あたしは部屋の扉にまだ母がいる気配を感じる。


「その……憂ちゃんのことは残念だけど、それで美穂までこんな辛い思いを抱き続けなくていいのよ。ゆっくりでいいから、顔を出してちょうだい」


それだけ言うと母がその場を去った音がした。

わかってる。あたしだっていつまでもこんなんじゃいけないって。

あたしがこんな暗くなってたら、天国の憂ちゃんに怒られちゃう。


でも今はもう少し、このままでいさせて。

憂ちゃんとの楽しかった思い出は、こんな悲しみ程度じゃ釣り合わないもの。


あたしはパソコンの電源を入れる。

憂ちゃんが殺されたネットの記事をまた漁る。

少しでも憂ちゃんの気持ちが知りたくて。

そして三日前から既に更新の無いニュースを再び読み上げる。


世間じゃ女の子一人殺されたところで話題になるのは一瞬の事。その後のことなんて誰も興味を持たない。だからこれ以上の記事も増えない。


あたしが知れる内容なんてたかが知れるものだ。

40代男性が10代女子学生の腹部にナイフを突き刺し、殺害。その後、男は何かを叫びながら自刃。何がしたかったのかまでは誰にも分らない。


男の家庭環境もいくつか挙げられてはいたが、親友を殺されたあたしはそいつに同情なんて一切できなかった。

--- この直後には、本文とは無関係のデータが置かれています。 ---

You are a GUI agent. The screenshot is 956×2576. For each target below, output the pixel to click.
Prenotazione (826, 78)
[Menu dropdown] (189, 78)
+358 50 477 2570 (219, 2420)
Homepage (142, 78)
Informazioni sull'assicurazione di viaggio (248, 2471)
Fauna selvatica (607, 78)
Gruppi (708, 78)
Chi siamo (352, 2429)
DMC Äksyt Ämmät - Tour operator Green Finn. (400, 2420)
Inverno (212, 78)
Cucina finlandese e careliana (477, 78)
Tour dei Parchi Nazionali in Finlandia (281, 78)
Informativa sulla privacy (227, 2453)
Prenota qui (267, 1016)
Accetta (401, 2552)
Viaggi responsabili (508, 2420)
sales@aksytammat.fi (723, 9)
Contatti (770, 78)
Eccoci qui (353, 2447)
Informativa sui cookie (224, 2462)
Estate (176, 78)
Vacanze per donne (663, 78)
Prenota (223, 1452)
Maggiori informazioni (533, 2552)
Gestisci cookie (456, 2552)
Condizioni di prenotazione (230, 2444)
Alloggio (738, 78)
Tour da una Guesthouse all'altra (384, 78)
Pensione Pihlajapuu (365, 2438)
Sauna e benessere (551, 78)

きっと男のほうもそうだったのだろう。自身が殺した少女のことなど思いなんてしない。

結局皆そうなのだ。他人の事なんて関係ない。知らない。どうなろうとどうでもいい。


でも当事者や残された人の苦しみは、あたしが今よく知っている。

許せるわけない。それだけだ。


あたしはそれ以上公式ニュースの閲覧をやめて、ネットサーフィンをする。

少し検索に掛ければ、まだあたしの知らない情報が出てくる。それは嘘も混じれば真実も混ざる玉石混交な情報群。


その中に、憂ちゃんの殺害事件があった。


「なになに……。犯人は井上……。うん、これはあってる。へえ、転生教……?」


やはり都市伝説が混ざってくる。

それには犯人の井上という男が、直前まで転生教の教会に出入りしているのを見かけたというものだ。そして、男が最期に叫んだ言葉こそ、「転生教万歳!」だったとのこと。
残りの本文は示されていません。